How the UK can fulfil its potential in the creative industries
In this member post, Young Fabian member Kieron O’Connell summarises the debate at our creative industries event earlier this month and argues that policy makers should recognise better the heterogeneous nature of the creative industries.
On Tuesday 14 June a group of Young Fabians gathered to hear Shadow Culture Secretary, Ivan Lewis MP, outline his approach to the creative industries policy review.
We were told that the creative industries account for 5.6% of gross value added (“GVA”), provide 2.3 million jobs, make up 8.7% of all UK enterprises and raise £17.8 billion in exports (at the last count in 2008). Mr Lewis sees great potential here: the creative industries can be reasonably expected to reduce the deficit and promote social mobility, with the right incentives.
What do the captains of creative industry think of this? Brian Message of the Music Managers Forum told us that music managers are forced to seek foreign investment to fund their bands’ activities. Music is regarded as too risky a business for British banks. Vincent Scheurer of Sarassin LLP told us that the UK’s (highly respected) video game designers are being lured to Canada by a particularly attractive tax regime. It would seem that many of the world’s economies see the creative industries as a viable option for growth, too.
The current approach to the creative industries does not work as well as it could. We must examine how to sustain growth in the creative industries, something Mr Lewis is starting to do. For a start we should adopt a much less vague approach.
As catchy as the term ‘creative industries’ is, it does not allow for sufficient distinction to be made between creative sectors. This prevents proper targeting of policy. Labour must consider the potential of each sector and direct investment accordingly.

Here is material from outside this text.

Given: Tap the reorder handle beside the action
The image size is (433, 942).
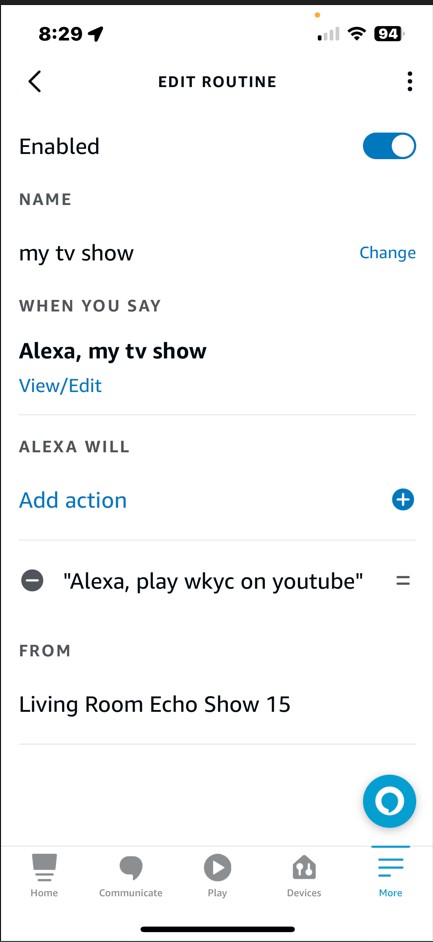Looking at the screenshot, I should 403,581.
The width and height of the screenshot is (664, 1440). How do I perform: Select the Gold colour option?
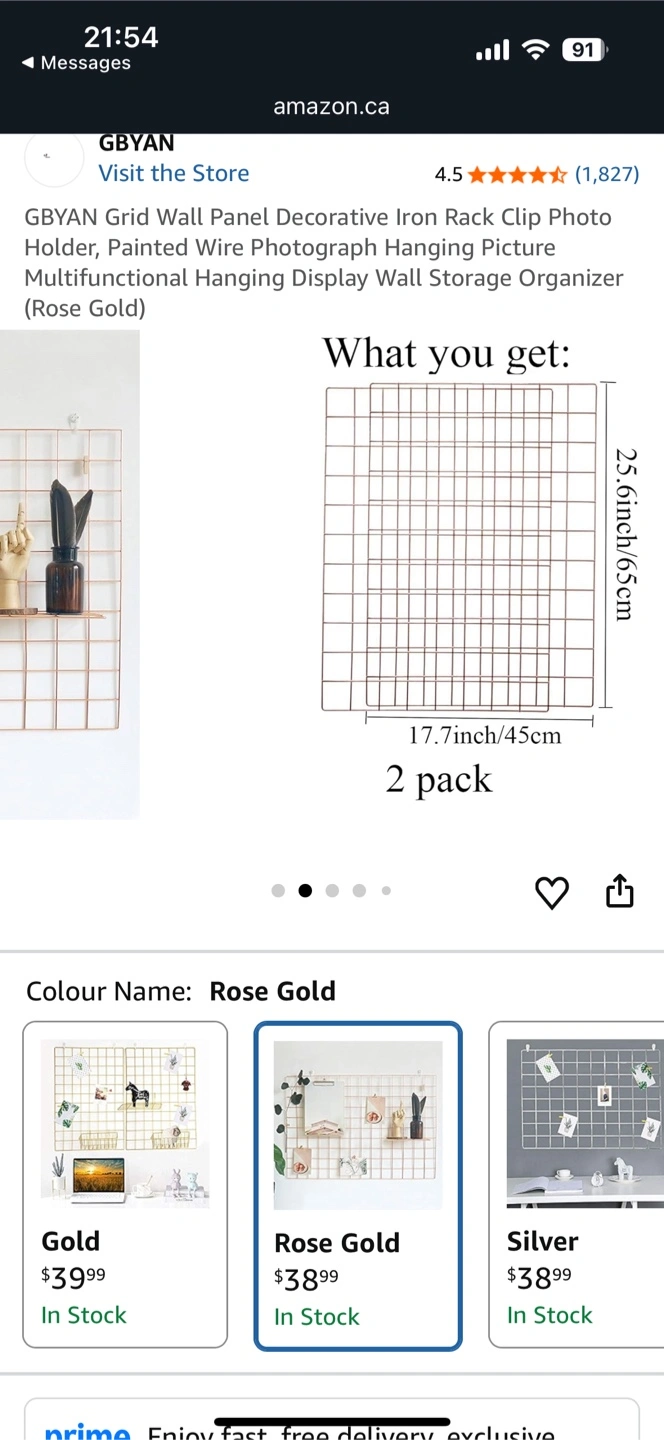pyautogui.click(x=125, y=1184)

Will the performing arts industry provide more jobs than the games industry? Could the publishing industry produce more exports than film and television? It may seem crude to think along such basic lines but this must be done to prevent generalised policies that would hamper the industry further. The problems raised by Mr Message and Mr Scheurer cannot be successfully addressed by anything short of carefully targeted state intervention.

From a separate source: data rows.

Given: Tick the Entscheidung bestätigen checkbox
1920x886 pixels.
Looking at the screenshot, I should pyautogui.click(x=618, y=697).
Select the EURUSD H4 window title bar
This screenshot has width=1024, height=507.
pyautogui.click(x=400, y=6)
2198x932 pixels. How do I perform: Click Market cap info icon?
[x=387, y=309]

A failure to address generalisation could prevent the creative industries from enabling social mobility. Clustered policy has led to intense geographic clustering. The Conservatives’ East London Tech City is the result of this approach. While the profile given to the initiative is highly worthy of applause, it encourages the view that the creative industries are one single industry and should be based in one part of the country.

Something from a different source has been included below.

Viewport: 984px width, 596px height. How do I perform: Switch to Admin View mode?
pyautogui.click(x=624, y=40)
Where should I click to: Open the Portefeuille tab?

This has an immediate effect on social mobility. A generation of creative students who are unable to relocate risk missing out on apprenticeships, internships and, ultimately, the jobs they want. Can our creative industries go if creatives cannot participate? A more sensible approach to the creative industries would involve incentivising creative networks to form across the UK’s major cities, thereby opening access to all. Viewing the creative industries as a single entity will prevent this.
I am confident Mr Lewis recognises these concerns. If the creative industries are to develop into exceptional economic performers and catalysts of social mobility then each sector must be carefully examined, its strengths and weaknesses assessed and policy set accordingly.